## [EXTRAIT DU TEXTE]

Lorsqu'une personne choisit librement d'effectuer, pour une certaine communauté, une action rémunérée, même faiblement, celle-ci ne peut plus être appelée «  action sociale bénévole « ; nous rentrons alors dans le cadre du volontariat. Or «  Volontaire « : ce terme, proche du mot anglo-saxon «  volunteer « , n'est pas, à notre avis, tellement approprié aux sapeurs-pompiers. En effet, il évoque une histoire très militaire. Souvenons-nous des « volontaires de la guerre de Corée « ,...Les exemples sont nombreux. Or, un pompier volontaire a choisi d'être pompier: personne ne l’y force: il veut aider son prochain, faire preuve d'altruisme, de courage et de dévouement. Il choisit ce métier par vocation, comme les instituteurs, les infirmières,...L'émission «  52 sur la une «  du lundi 8 septembre 1997 de Jean Bertolino sur les pompiers de Paris montre des exemples de jeunes gens qui veulent le devenir pour aider les autres et ne pas rester égoïstes. Mais il est vrai, en cette fin du vingtième siècle, que le chômage représente un problème réel et demeure une des préoccupations des français. La vocation n'est plus le facteur primordial pour trouver un emploi. Il suffit de voir le nombre de candidats qui se présentent aux concours administratifs, tel celui-ci, pour se rendre compte que la sécurité de l'emploi est la priorité. Cela est désolant mais représente une triste vérité de notre société en cette fin de siècle.

Aujourd'hui, le pompier volontaire est rémunéré et certains abusent parfois de cette situation. Il est en droit de recevoir une indemnité pour le temps passé lors des interventions et de sa formation, qu'il doit obligatoirement effectuer, généralement pendant ses périodes de congé. Cependant, pour que le volontariat subsiste et qu’il n’y ait pas de confusion avec le système du «  travail au noir « , il est clair que cela doit être clarifié, le métier de sapeur-pompier risquant de perdre ainsi sa crédibilité et une partie de son idéal, car le volontaire n'est plus, à cet instant, une personne faisant acte d'altruisme, de courage et de dévouement.

Une seconde source de conflits entre professionnels et volontaires tient à la formation et à son application sur le terrain. Une formation initiale de professionnel est d'une durée de cinq mois ; celle d'un volontaire de cinq jours ; et il en est de même pour les recyclages. Le nombre d'interventions effectuées par l'un et par l'autre est également différent. Il parait logique de tenir compte de ces éléments pour la finalité qui, en l'occurrence, est l'intervention proprement dîte. Seulement, les facteurs politiques et économiques font souvent abstraction des situations concrètes du terrain. Ces dernières demeurent des formations indispensables et formatrices. Une solution idéale devrait être envisagée rapidement, pour éviter que l’écart entre théorie et pratique se creuse davantage.

## [DONNÉES RECUEILLIES]

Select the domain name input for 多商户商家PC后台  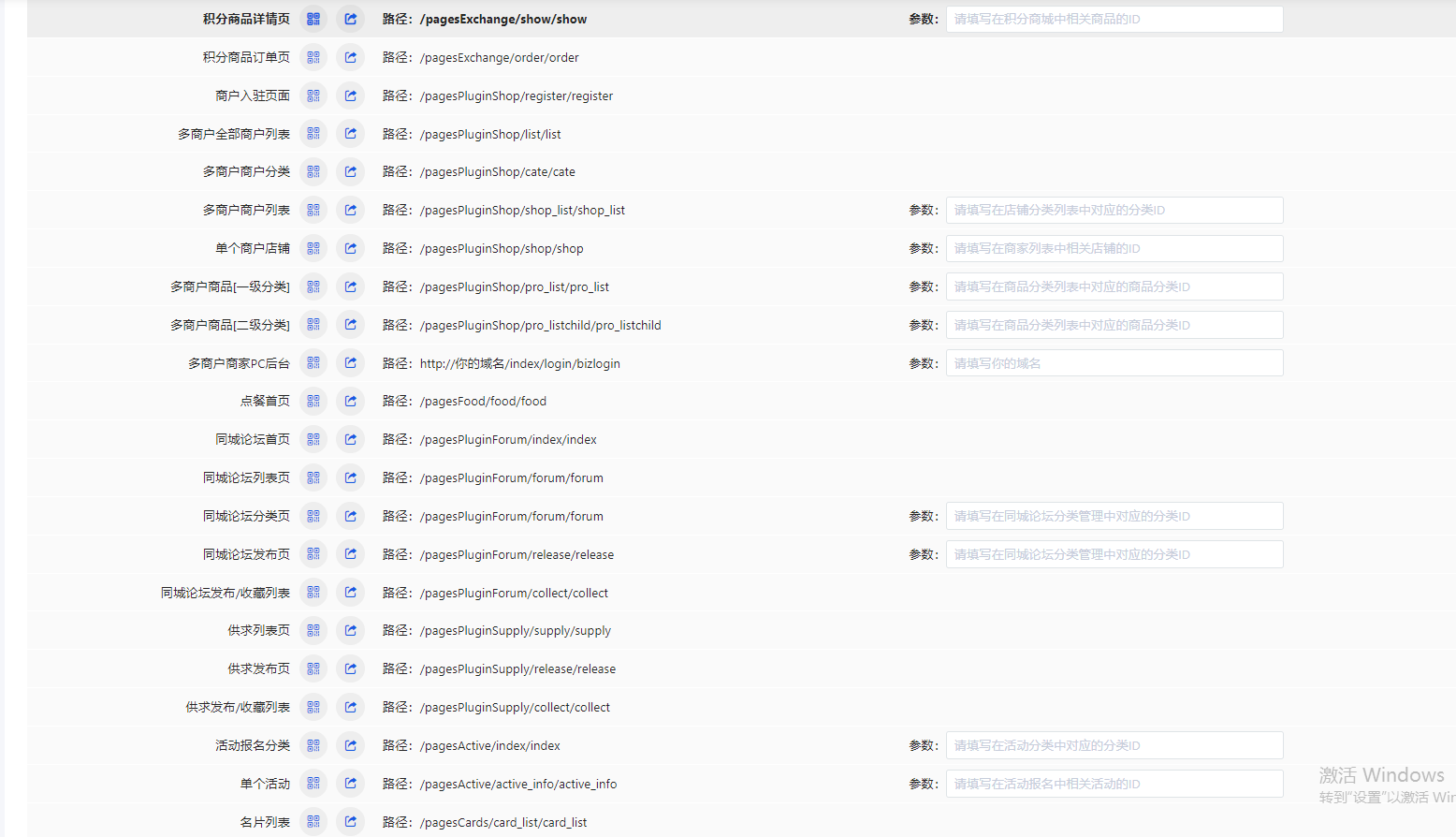pos(1114,363)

## [À FAIRE]
[A] D'après l'extrait sur les pompiers volontaires, pourquoi le terme « volontaire » est-il jugé peu approprié aux sapeurs-pompiers ? Répondez en une à trois phrases.
[B] Recopiez le passage de l'extrait sur les pompiers volontaires qui va de « Une seconde source » jusqu'à « se creuse davantage. » inclus.
Vous n'aurez pas besoin des données.

## [RÉPONSES DANS L'ORDRE]
[A] Le terme « volontaire », proche du mot anglo-saxon « volunteer », évoque une histoire très militaire, comme celle des « volontaires de la guerre de Corée ». Or le pompier volontaire a librement choisi ce métier, sans y être forcé, par vocation, pour aider son prochain et faire preuve d'altruisme, de courage et de dévouement.

[B]
Une seconde source de conflits entre professionnels et volontaires tient à la formation et à son application sur le terrain. Une formation initiale de professionnel est d'une durée de cinq mois ; celle d'un volontaire de cinq jours ; et il en est de même pour les recyclages. Le nombre d'interventions effectuées par l'un et par l'autre est également différent. Il parait logique de tenir compte de ces éléments pour la finalité qui, en l'occurrence, est l'intervention proprement dîte. Seulement, les facteurs politiques et économiques font souvent abstraction des situations concrètes du terrain. Ces dernières demeurent des formations indispensables et formatrices. Une solution idéale devrait être envisagée rapidement, pour éviter que l’écart entre théorie et pratique se creuse davantage.